En cualquier plaza puedes pasear junto al peligro

Mañana de invierno. Doce del mediodía. Cielo brumoso en el que una masa de nubes lucha con el sol, en una batalla donde nadie pretende dejarse vencer. Bajo esa guerra silenciosa, camino por una de las plazas de la ciudad que me acoge y que no quiero descubrir, aunque ella se empeñe en decirme que debería hacerlo porque, por ahora, es el lugar que me toca. Su voz muda insiste en retenerme aquí. Intento no escucharla distrayéndome con la aparente mediocridad de la vida que me envuelve.

El revoloteo de las palomas convierte la plaza en aeropuerto. Las aves aterrizan y despegan sin permiso de controladores aéreos. No hay choques ni atascos. Los percances se han concentrado en una avenida cercana. Pita un claxon. Y otro. Cuatro más seguidos. Un frenazo. Retahíla de insultos varios.

Las terrazas de los cafés son inmunes a los altercados del tráfico. Las gentes charlan. Vocean. Contestan llamadas. Envían wasaps. Beben. Comen. Fuman. Tosen. Sueltan carcajadas. Los árboles contemplan la algarabía con semblante sombrío. Entiendo que no tengan motivos para reír. Orinan en ellos. Les tiran colillas.
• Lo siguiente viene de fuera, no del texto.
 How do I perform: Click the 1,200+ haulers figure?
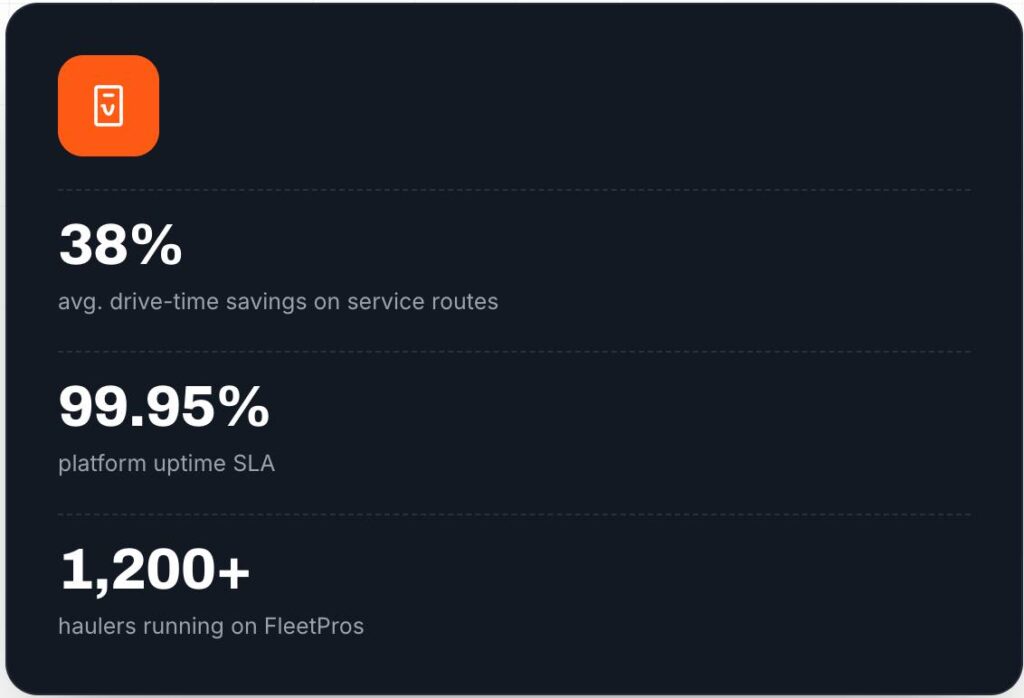tap(155, 569)
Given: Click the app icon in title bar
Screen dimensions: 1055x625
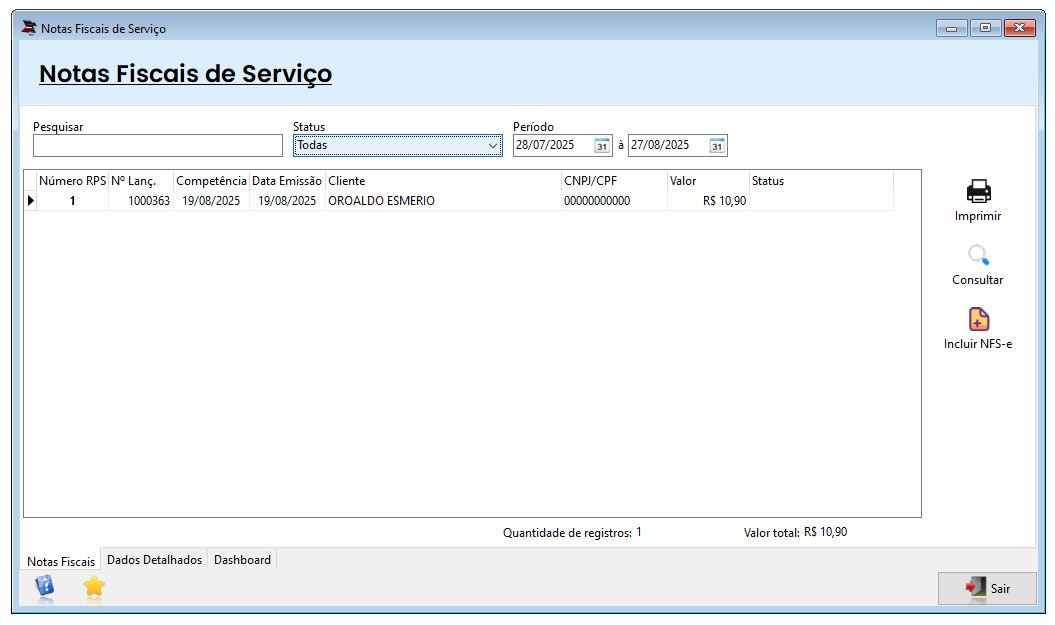Looking at the screenshot, I should (x=28, y=28).
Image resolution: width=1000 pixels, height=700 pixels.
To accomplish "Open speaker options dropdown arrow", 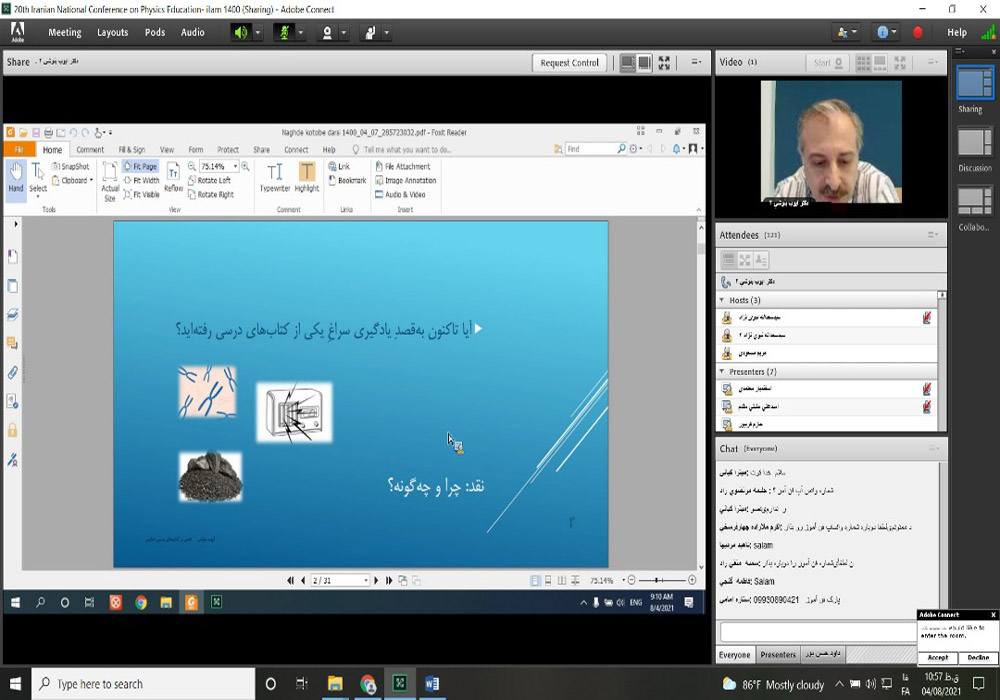I will pos(258,32).
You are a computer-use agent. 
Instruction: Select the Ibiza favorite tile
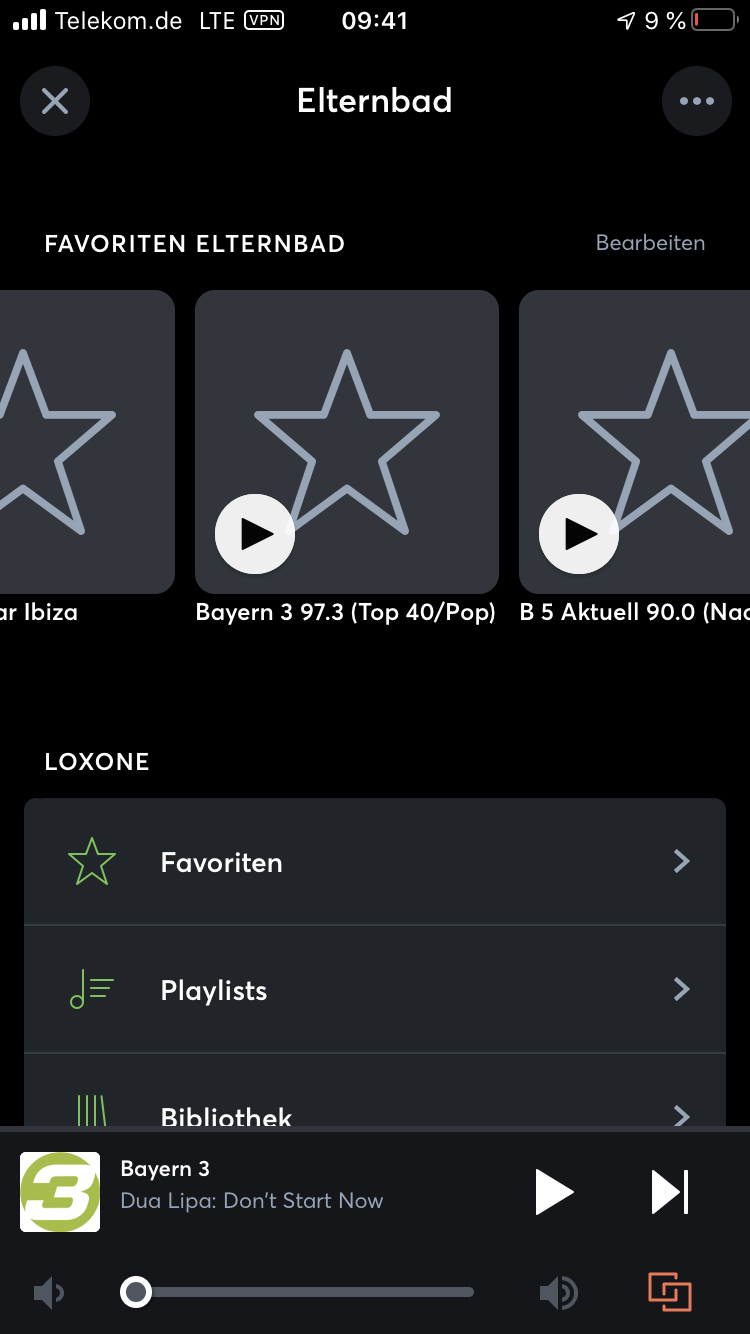85,442
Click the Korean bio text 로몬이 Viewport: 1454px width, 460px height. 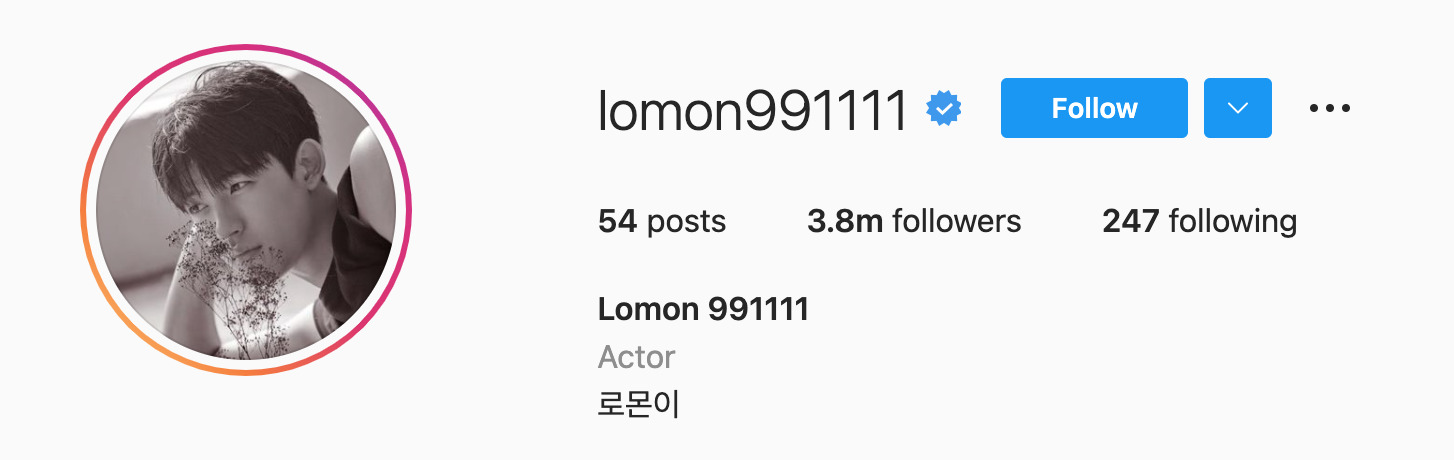tap(639, 405)
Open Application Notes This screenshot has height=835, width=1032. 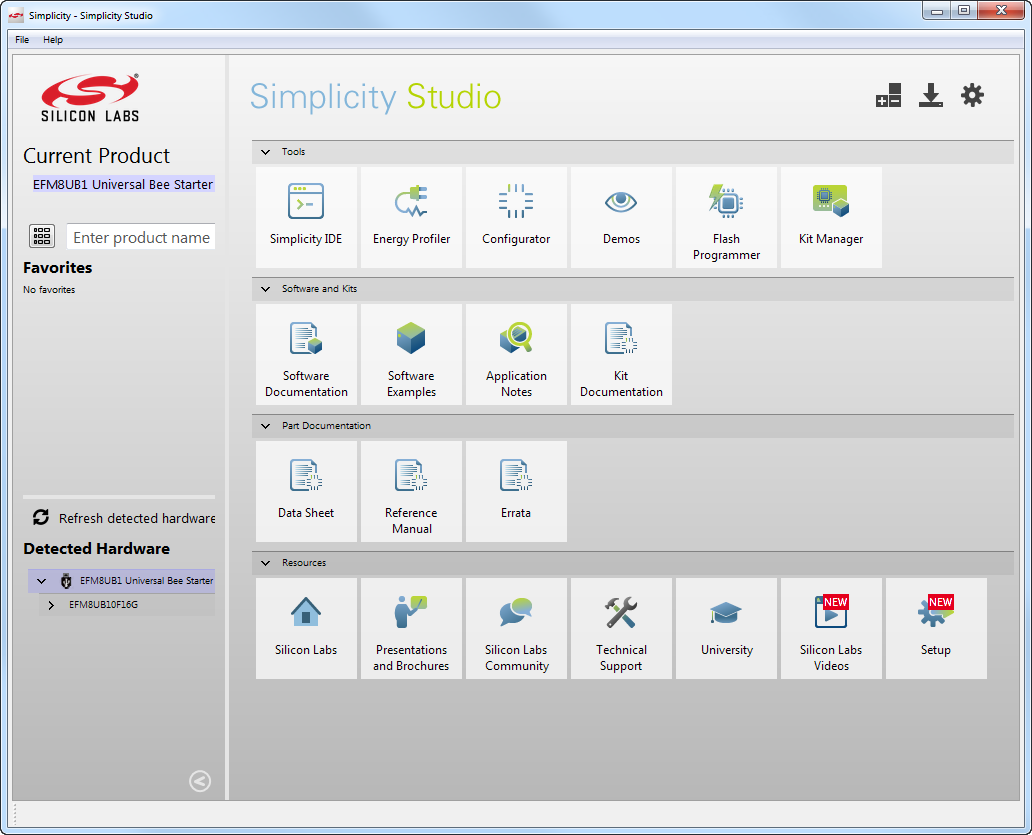coord(516,354)
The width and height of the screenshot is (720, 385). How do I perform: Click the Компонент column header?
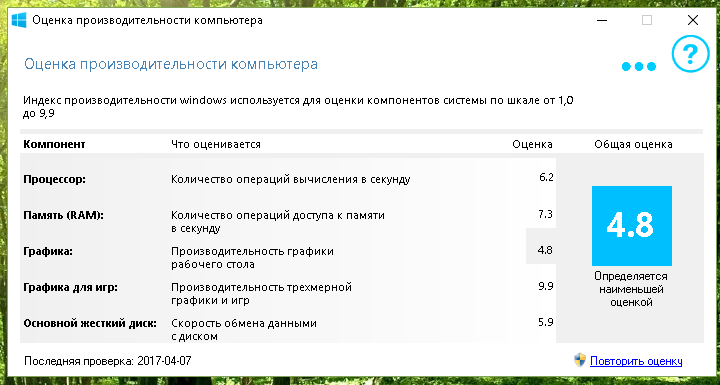tap(54, 144)
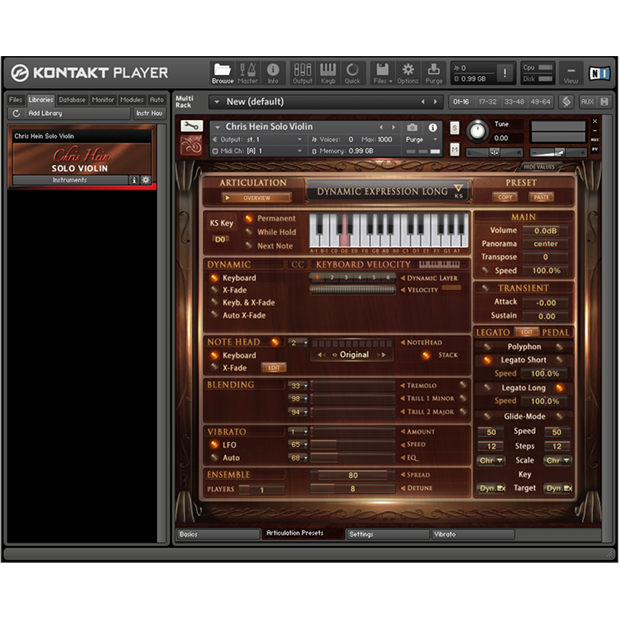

Les escupen. Rascan sus cortezas. Y encima, los talan. Esos árboles condenados al maltrato la ven entrar en la plaza. Y yo, también.

Una joven de cola despeinada pasa junto a mí empujando la silla de ruedas de una anciana. Viste leotardos negros y jersey de rayas. Raya amarilla. Raya roja. Raya verde. Raya azul. Raya negra. Raya blanca. Y otra vez amarilla, roja, verde, azul, negra, blanca.

Aquellas rayas chillonas van a delatarla…

La anciana de la silla habla sola. Con la vista fija al frente. La joven no la oye. Con auriculares, mira fijamente al lado. Se ve reflejada en los cristales de las ventanas de un banco. Se estira el jersey con asco y rabia. Está harta de su aspecto, de la falta de dinero y de la anciana. Está harta. Muy harta. Demasiado harta. Entonces, las rayas del jersey me advierten.

—Cuidado… ¡La matará!

Corro hacia la anciana.

Tropiezo con un charlatán de terraza que se levanta de su silla de cuatro patas.

La silla de dos ruedas se me escapa.

¡Maldigo!

Esquivo una nube de palomas descaradas.

¡Maldigo más!

No veo a la anciana.

Victoria de las nubes en el cielo.

El sol se apaga.

Empieza a llover.

No llevo paraguas.

—¡La abuela, la abuela! —Grita alguien a lo lejos— ¡La ahoga!

Se levanta un viento espantoso.

Es la muerte que vuela llevándosela.